## Task details
Each record below needs to be set down again exactly.

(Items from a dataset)

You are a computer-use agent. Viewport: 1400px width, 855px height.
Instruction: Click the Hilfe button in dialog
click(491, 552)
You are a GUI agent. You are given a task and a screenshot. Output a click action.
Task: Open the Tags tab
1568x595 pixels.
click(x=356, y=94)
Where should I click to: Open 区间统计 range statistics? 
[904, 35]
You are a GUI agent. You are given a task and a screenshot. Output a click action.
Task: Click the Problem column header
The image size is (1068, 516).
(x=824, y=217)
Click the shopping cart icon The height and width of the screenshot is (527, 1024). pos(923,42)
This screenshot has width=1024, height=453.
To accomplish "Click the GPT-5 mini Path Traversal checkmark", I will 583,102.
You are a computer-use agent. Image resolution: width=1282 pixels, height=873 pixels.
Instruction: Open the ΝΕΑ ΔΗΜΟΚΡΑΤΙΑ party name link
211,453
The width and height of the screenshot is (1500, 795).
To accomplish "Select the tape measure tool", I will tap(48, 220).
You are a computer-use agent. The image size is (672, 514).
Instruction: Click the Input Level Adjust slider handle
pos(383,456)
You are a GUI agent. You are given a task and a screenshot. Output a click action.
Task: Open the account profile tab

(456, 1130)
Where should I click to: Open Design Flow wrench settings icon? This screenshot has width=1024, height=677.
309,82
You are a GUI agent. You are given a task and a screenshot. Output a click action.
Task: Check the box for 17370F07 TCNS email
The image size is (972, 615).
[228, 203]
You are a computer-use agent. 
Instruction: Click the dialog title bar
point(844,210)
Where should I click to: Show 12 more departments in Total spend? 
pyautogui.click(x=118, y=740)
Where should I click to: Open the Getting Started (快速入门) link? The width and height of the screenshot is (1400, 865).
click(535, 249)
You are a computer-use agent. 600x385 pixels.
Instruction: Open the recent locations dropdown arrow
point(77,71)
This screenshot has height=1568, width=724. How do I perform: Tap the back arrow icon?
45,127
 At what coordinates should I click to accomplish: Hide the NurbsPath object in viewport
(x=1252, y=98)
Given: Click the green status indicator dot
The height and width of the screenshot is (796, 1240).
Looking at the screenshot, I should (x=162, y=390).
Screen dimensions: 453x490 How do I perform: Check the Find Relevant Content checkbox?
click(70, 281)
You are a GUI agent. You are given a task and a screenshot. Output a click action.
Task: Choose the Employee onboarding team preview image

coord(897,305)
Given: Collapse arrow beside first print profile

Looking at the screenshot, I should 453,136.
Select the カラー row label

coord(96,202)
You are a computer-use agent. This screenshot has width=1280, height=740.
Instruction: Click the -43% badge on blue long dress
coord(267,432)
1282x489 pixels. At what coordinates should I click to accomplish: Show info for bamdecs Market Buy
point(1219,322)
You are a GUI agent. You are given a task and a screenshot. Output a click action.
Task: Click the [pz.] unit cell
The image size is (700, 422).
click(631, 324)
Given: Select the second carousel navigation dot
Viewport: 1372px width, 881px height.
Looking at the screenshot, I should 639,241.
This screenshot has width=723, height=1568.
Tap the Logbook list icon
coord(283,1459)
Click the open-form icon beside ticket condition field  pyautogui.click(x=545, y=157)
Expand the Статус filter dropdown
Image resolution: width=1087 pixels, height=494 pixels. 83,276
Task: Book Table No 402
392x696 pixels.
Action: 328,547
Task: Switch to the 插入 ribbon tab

## Solution to the exercise
You are a computer-use agent. Viewport: 1400px width, 855px height.
Instruction: Click the Hilfe button in dialog
click(491, 552)
You are a GUI agent. You are given a task and a screenshot. Output a click action.
Task: Open the Tags tab
1568x595 pixels.
click(x=356, y=94)
Where should I click to: Open 区间统计 range statistics? 
[904, 35]
You are a GUI agent. You are given a task and a screenshot. Output a click action.
Task: Click the Problem column header
The image size is (1068, 516).
(x=824, y=217)
Click the shopping cart icon The height and width of the screenshot is (527, 1024). pos(923,42)
This screenshot has width=1024, height=453.
To accomplish "Click the GPT-5 mini Path Traversal checkmark", I will 583,102.
You are a computer-use agent. Image resolution: width=1282 pixels, height=873 pixels.
Instruction: Open the ΝΕΑ ΔΗΜΟΚΡΑΤΙΑ party name link
211,453
The width and height of the screenshot is (1500, 795).
To accomplish "Select the tape measure tool", I will tap(48, 220).
You are a computer-use agent. The image size is (672, 514).
Instruction: Click the Input Level Adjust slider handle
pos(383,456)
You are a GUI agent. You are given a task and a screenshot. Output a click action.
Task: Open the account profile tab

(456, 1130)
Where should I click to: Open Design Flow wrench settings icon? This screenshot has width=1024, height=677.
309,82
You are a GUI agent. You are given a task and a screenshot. Output a click action.
Task: Check the box for 17370F07 TCNS email
The image size is (972, 615).
[228, 203]
You are a computer-use agent. 
Instruction: Click the dialog title bar
point(844,210)
Where should I click to: Show 12 more departments in Total spend? 
pyautogui.click(x=118, y=740)
Where should I click to: Open the Getting Started (快速入门) link? The width and height of the screenshot is (1400, 865).
click(535, 249)
You are a computer-use agent. 600x385 pixels.
Instruction: Open the recent locations dropdown arrow
point(77,71)
This screenshot has height=1568, width=724. How do I perform: Tap the back arrow icon?
45,127
 At what coordinates should I click to accomplish: Hide the NurbsPath object in viewport
(x=1252, y=98)
Given: Click the green status indicator dot
The height and width of the screenshot is (796, 1240).
Looking at the screenshot, I should (x=162, y=390).
Screen dimensions: 453x490 How do I perform: Check the Find Relevant Content checkbox?
click(70, 281)
You are a GUI agent. You are given a task and a screenshot. Output a click action.
Task: Choose the Employee onboarding team preview image

coord(897,305)
Given: Collapse arrow beside first print profile

Looking at the screenshot, I should 453,136.
Select the カラー row label

coord(96,202)
You are a computer-use agent. This screenshot has width=1280, height=740.
Instruction: Click the -43% badge on blue long dress
coord(267,432)
1282x489 pixels. At what coordinates should I click to accomplish: Show info for bamdecs Market Buy
point(1219,322)
You are a GUI agent. You are given a task and a screenshot. Output a click action.
Task: Click the [pz.] unit cell
The image size is (700, 422).
click(631, 324)
Given: Select the second carousel navigation dot
Viewport: 1372px width, 881px height.
Looking at the screenshot, I should 639,241.
This screenshot has width=723, height=1568.
Tap the Logbook list icon
coord(283,1459)
Click the open-form icon beside ticket condition field  pyautogui.click(x=545, y=157)
Expand the Статус filter dropdown
Image resolution: width=1087 pixels, height=494 pixels. 83,276
Task: Book Table No 402
392x696 pixels.
Action: 328,547
Task: Switch to the 插入 ribbon tab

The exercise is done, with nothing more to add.